◆ WHAT THE EXERCISE ASKS:
Format the part that opens with the line containing "Given: Add another source with plus chip" and closes with the line containing "Looking at the" as a two-column CSV headed instruction and reply. Give one row per listing, with its text and its answer each in a single quoted field, line breaks replaced by spaces and pictures left out.

◆ MATERIAL FOR THIS EXERCISE:
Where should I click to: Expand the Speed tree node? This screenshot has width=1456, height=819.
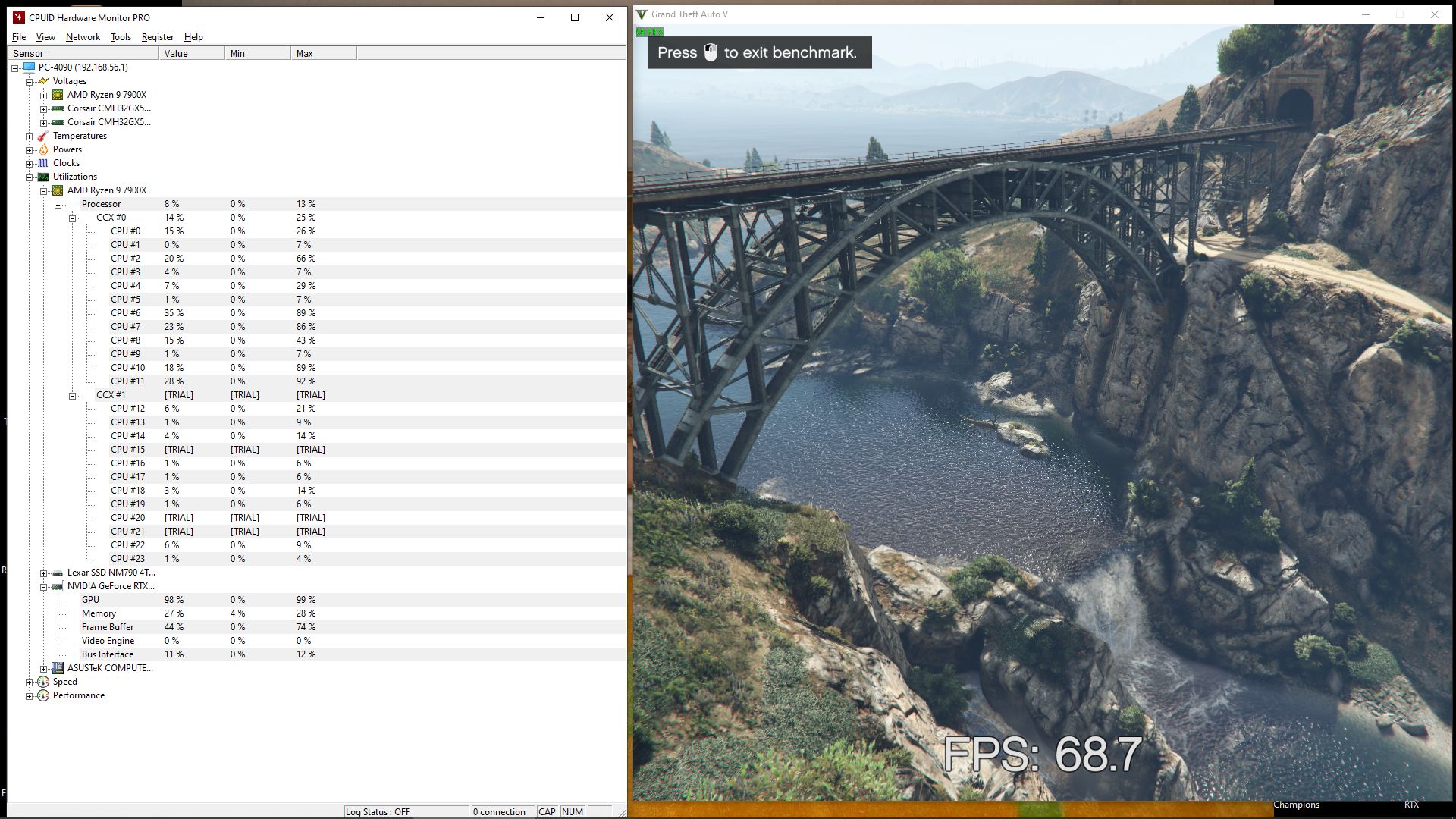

---

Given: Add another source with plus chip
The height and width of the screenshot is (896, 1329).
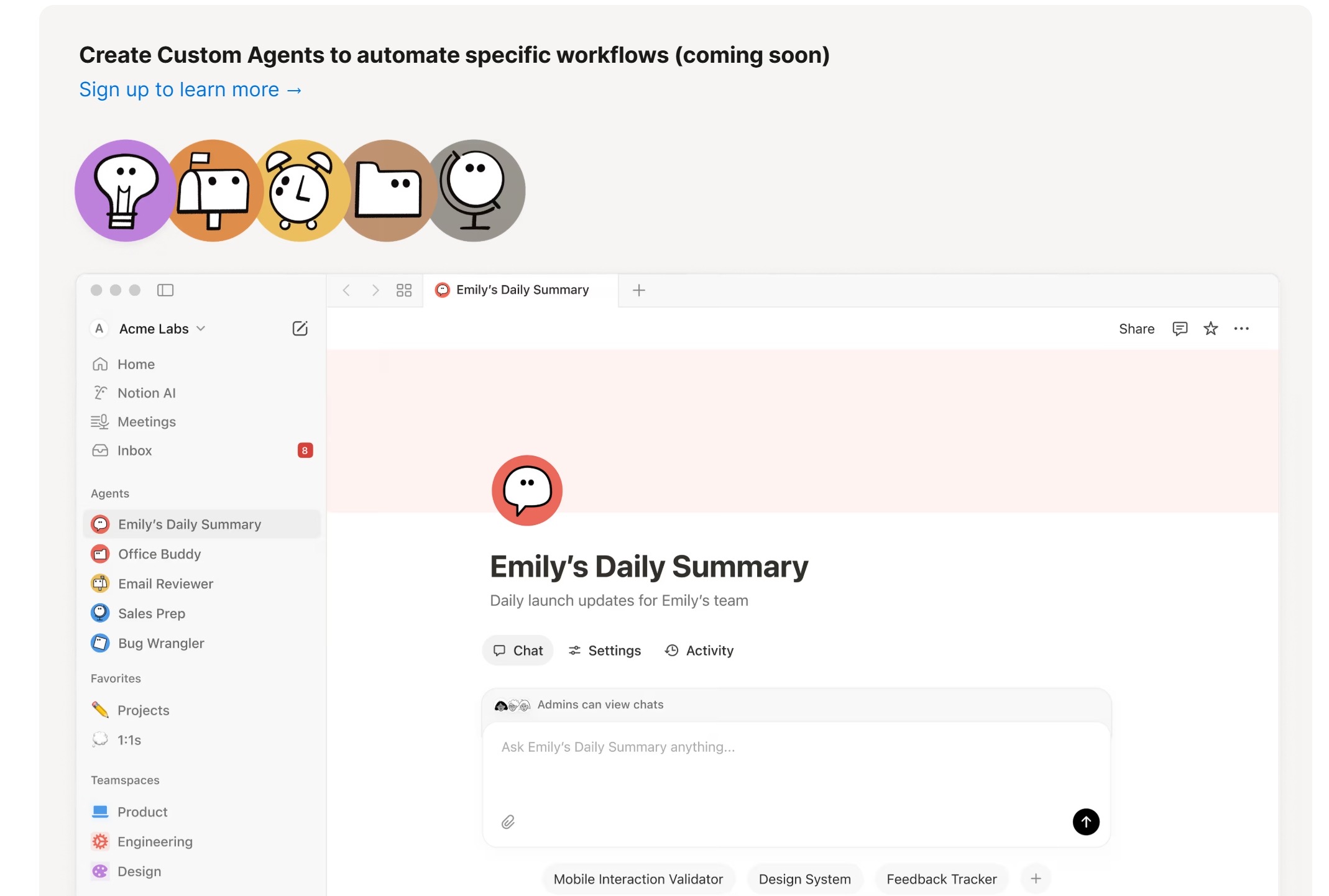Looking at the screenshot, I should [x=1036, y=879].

---

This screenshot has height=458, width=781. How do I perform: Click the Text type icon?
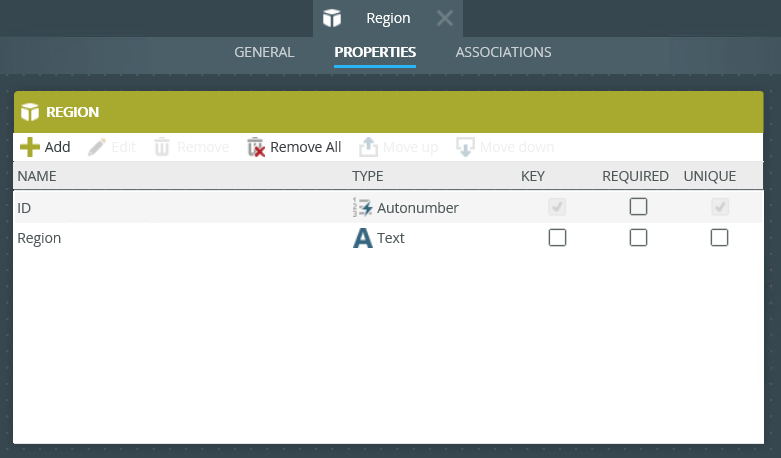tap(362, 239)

◆ EXPECTED ANSWER:
instruction,reply
"Given: Add another source with plus chip The height and width of the screenshot is (896, 1329).","Looking at the screenshot, I should [x=1036, y=879]."